Attorney Martin K. Morrissey recently served as lead counsel in the preparation of the amicus brief filed on behalf of the Illinois Association of Defense Trial Counsel (IDC) in Peach vs. McGovern, 2019 IL 123156. The case appealed from the decision of the Appellate Court, Fifth District, and the Supreme Court issued its opinion on January 25, 2019. The case involves significant issues concerning the appropriate standards for overruling jury verdicts, as well as issues concerning the admissibility of post-accident vehicle photographs in vehicle negligence cases.

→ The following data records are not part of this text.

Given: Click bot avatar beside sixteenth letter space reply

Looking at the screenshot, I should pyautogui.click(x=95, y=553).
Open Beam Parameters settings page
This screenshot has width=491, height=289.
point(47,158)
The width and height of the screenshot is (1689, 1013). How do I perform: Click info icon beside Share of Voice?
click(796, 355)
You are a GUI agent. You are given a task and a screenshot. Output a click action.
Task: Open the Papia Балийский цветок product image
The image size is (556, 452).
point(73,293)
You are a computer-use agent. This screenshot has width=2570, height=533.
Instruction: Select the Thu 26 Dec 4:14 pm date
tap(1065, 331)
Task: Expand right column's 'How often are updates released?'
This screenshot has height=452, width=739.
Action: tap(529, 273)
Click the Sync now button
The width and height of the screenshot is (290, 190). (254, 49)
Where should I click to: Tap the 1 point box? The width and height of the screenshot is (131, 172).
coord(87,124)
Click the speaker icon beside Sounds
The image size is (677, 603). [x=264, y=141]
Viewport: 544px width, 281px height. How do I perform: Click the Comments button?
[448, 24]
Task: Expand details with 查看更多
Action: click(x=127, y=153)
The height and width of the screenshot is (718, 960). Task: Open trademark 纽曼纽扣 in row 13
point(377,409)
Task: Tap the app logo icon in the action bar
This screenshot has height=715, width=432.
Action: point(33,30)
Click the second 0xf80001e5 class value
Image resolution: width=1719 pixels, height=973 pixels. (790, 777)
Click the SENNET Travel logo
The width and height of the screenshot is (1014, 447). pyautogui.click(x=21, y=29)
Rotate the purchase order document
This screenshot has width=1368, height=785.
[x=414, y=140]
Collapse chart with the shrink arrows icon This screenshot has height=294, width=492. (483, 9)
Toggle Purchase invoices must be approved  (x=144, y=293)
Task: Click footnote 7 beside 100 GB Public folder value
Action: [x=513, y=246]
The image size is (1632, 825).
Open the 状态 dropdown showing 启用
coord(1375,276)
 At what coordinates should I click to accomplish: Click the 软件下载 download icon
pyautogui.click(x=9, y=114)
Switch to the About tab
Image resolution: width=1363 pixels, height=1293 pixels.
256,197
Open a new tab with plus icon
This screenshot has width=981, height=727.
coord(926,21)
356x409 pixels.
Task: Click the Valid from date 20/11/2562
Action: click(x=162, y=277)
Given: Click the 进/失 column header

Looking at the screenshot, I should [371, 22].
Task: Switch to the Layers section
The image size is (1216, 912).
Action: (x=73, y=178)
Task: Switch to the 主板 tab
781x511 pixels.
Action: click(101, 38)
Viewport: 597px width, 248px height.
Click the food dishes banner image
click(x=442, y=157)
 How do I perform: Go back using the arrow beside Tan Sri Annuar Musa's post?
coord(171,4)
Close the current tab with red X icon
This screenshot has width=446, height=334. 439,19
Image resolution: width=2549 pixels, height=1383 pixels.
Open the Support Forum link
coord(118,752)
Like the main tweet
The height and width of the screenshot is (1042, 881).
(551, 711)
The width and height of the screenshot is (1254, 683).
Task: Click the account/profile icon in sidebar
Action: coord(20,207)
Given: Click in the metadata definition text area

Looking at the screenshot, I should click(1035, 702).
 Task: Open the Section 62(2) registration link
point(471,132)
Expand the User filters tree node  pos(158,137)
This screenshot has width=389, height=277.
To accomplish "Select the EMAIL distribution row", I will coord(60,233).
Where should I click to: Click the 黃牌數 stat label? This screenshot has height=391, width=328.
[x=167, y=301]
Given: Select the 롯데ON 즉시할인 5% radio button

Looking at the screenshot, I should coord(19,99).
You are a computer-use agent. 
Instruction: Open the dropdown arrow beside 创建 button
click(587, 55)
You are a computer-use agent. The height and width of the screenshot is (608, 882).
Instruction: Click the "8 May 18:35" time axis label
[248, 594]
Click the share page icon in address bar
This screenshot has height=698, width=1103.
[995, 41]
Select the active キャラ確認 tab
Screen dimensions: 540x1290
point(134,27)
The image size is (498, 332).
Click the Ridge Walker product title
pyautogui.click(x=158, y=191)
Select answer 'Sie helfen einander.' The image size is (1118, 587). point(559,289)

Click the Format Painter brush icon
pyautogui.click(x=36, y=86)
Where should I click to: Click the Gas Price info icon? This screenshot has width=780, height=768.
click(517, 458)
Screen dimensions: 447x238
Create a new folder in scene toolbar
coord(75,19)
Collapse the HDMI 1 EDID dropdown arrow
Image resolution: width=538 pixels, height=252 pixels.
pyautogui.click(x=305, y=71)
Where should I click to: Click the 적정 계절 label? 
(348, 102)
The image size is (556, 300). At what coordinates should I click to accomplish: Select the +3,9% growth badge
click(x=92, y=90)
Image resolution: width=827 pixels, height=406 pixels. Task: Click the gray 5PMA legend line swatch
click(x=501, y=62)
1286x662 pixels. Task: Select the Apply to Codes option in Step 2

The Illinois Supreme Court reversed the Appellate Court, Fifth District, and reinstated the defense verdict, finding that the trial court properly admitted post-accident vehicle photographs without expert testimony to explain the relationship of the vehicle damages to the plaintiff’s claimed injuries. The Supreme Court held that post-accident vehicle photographs are generally admissible in an automobile negligence case without expert testimony, and in so doing the Court overruled the Appellate Court cases of Baraniak v. Kurby, 371 Ill. App. 3d 310 (1st Dist. 2007), and DiCosola v. Bowman, 342 Ill. App. 3d 530 (1st Dist. 2003). The Supreme Court reaffirmed that post-accident vehicle photos, like the testimony of witnesses describing an automobile accident, are relevant to the issues of proximate cause and injury. Peach v. McGovern, at ¶ 39. The Court determined that if a jury is allowed to consider relevant testimony about vehicle speed and impact forces, then it should be permitted to consider photographs that depict the damage, or lack thereof, done to the vehicles involved in the accident. Peach at ¶ 39. The Court found that concepts of vehicle speed, force of impact, and the existence or the extent of injuries from an automobile accident does not necessarily require scientific or technical knowledge for a jury to understand such evidence. Peach at ¶ 45. Juries may consider matters of everyday knowledge, that slight force results in slight injury and great force more often results in great injury. Peach at ¶ 46.
The Supreme Court further held that sufficient evidence supported the jury’s decision in favor of the defendant, and that the Appellate Court improperly substituted its own judgment on issues of proximate cause and damages. The Court found that jurors, through their own common sense and life experience are well equipped to weigh the evidence and reach conclusions about whether the auto accident did or did not cause injury. Peach at ¶ 53.